To be done: Rewrite the records below with "Command" substituted for "Instruction" wherever it appears, leaving everything else unchanged.

Data provided:

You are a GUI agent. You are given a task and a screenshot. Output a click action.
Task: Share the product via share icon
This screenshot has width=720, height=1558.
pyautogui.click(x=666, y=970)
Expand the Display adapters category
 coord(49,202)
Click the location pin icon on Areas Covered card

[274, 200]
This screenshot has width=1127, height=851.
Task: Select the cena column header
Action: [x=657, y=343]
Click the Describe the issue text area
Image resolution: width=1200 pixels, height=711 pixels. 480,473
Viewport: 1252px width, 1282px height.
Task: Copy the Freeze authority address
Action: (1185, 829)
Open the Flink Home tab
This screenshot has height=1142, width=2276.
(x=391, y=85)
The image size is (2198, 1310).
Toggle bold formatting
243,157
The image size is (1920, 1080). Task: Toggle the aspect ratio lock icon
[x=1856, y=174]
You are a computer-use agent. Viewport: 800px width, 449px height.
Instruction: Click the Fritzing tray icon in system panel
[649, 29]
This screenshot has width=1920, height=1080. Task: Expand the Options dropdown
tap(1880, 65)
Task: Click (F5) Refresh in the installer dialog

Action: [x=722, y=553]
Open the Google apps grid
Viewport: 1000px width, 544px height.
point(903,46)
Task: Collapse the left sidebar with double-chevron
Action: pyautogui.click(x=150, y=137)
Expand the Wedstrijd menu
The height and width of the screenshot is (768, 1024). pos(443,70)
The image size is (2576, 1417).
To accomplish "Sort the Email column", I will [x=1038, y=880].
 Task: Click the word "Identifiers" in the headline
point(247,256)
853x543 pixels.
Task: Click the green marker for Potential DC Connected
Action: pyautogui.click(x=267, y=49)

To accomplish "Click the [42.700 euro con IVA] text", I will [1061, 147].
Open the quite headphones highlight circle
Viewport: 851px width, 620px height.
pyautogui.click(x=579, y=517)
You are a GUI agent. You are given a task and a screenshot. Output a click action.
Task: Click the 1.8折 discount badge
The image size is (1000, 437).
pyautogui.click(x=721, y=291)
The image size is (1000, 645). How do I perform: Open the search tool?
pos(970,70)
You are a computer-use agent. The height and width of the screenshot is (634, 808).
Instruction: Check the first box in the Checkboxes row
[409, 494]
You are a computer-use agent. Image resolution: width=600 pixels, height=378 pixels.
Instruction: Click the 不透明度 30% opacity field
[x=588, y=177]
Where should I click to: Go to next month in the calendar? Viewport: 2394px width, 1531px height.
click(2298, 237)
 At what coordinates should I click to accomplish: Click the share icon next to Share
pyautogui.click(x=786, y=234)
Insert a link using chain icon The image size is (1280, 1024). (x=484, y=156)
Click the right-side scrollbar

Complete answer:
You are a GUI agent. You are given a task and a screenshot. Output a click action.
Task: Share the product via share icon
This screenshot has width=720, height=1558.
pyautogui.click(x=666, y=970)
Expand the Display adapters category
 coord(49,202)
Click the location pin icon on Areas Covered card

[274, 200]
This screenshot has width=1127, height=851.
Task: Select the cena column header
Action: [x=657, y=343]
Click the Describe the issue text area
Image resolution: width=1200 pixels, height=711 pixels. 480,473
Viewport: 1252px width, 1282px height.
Task: Copy the Freeze authority address
Action: (1185, 829)
Open the Flink Home tab
This screenshot has height=1142, width=2276.
(x=391, y=85)
The image size is (2198, 1310).
Toggle bold formatting
243,157
The image size is (1920, 1080). Task: Toggle the aspect ratio lock icon
[x=1856, y=174]
You are a computer-use agent. Viewport: 800px width, 449px height.
Command: Click the Fritzing tray icon in system panel
[649, 29]
This screenshot has width=1920, height=1080. Task: Expand the Options dropdown
tap(1880, 65)
Task: Click (F5) Refresh in the installer dialog

Action: [x=722, y=553]
Open the Google apps grid
Viewport: 1000px width, 544px height.
point(903,46)
Task: Collapse the left sidebar with double-chevron
Action: pyautogui.click(x=150, y=137)
Expand the Wedstrijd menu
The height and width of the screenshot is (768, 1024). pos(443,70)
The image size is (2576, 1417).
To accomplish "Sort the Email column", I will [x=1038, y=880].
 Task: Click the word "Identifiers" in the headline
point(247,256)
853x543 pixels.
Task: Click the green marker for Potential DC Connected
Action: pyautogui.click(x=267, y=49)

To accomplish "Click the [42.700 euro con IVA] text", I will [1061, 147].
Open the quite headphones highlight circle
Viewport: 851px width, 620px height.
pyautogui.click(x=579, y=517)
You are a GUI agent. You are given a task and a screenshot. Output a click action.
Task: Click the 1.8折 discount badge
The image size is (1000, 437).
pyautogui.click(x=721, y=291)
The image size is (1000, 645). How do I perform: Open the search tool?
pos(970,70)
You are a computer-use agent. The height and width of the screenshot is (634, 808).
Command: Check the first box in the Checkboxes row
[409, 494]
You are a computer-use agent. Image resolution: width=600 pixels, height=378 pixels.
Command: Click the 不透明度 30% opacity field
[x=588, y=177]
Where should I click to: Go to next month in the calendar? Viewport: 2394px width, 1531px height.
click(2298, 237)
 At what coordinates should I click to accomplish: Click the share icon next to Share
pyautogui.click(x=786, y=234)
Insert a link using chain icon The image size is (1280, 1024). (x=484, y=156)
Click the right-side scrollbar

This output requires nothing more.